▸ The data
::::::::::

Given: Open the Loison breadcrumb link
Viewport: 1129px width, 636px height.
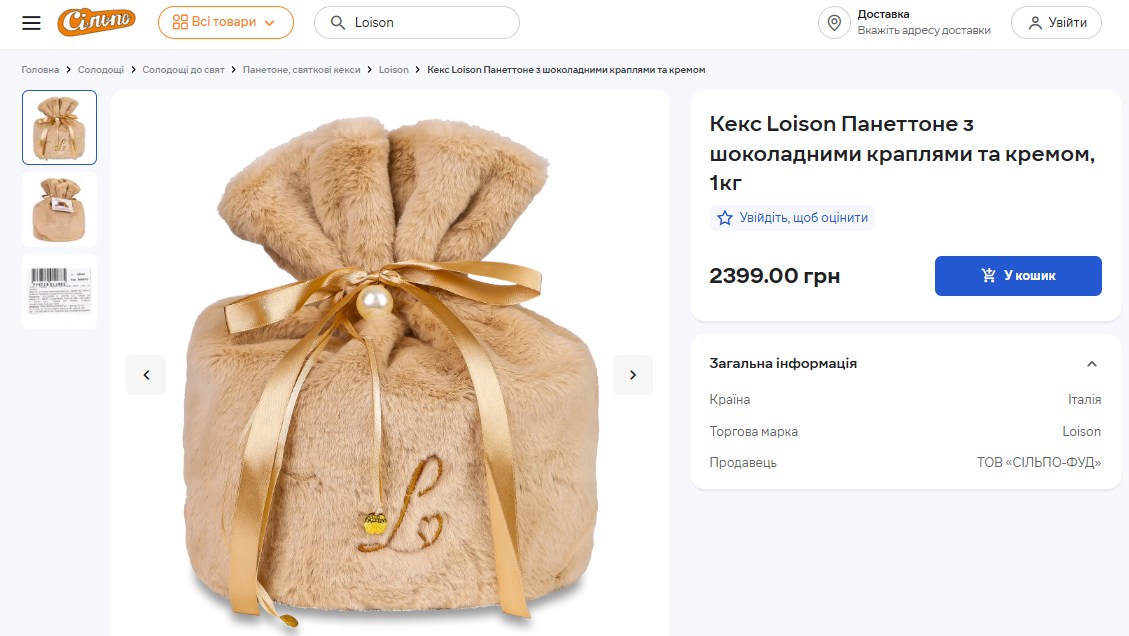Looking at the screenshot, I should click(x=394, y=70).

::::::::::

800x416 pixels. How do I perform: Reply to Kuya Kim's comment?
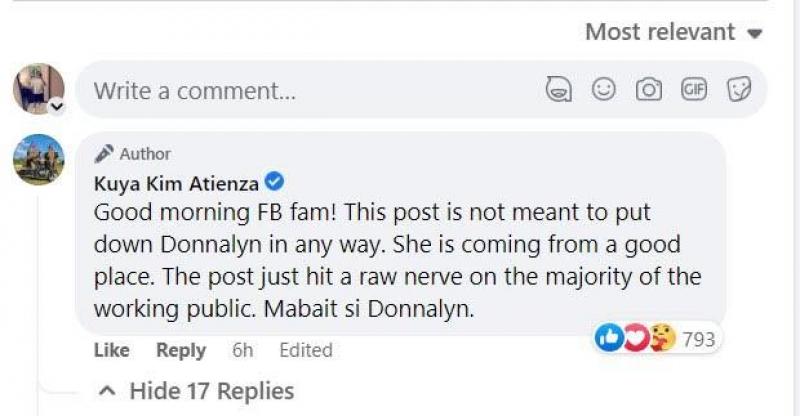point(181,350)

::::::::::

▸ Task to complete
Turn the lines from the one containing "Given: Open the Loison breadcrumb link" through the one containing "Looking at the", both included, into a numbered list. Skip any blank lines and leave out the pictures.

▸ Exercise solution
1. Given: Open the Loison breadcrumb link
2. Viewport: 1129px width, 636px height.
3. Looking at the screenshot, I should click(x=394, y=70).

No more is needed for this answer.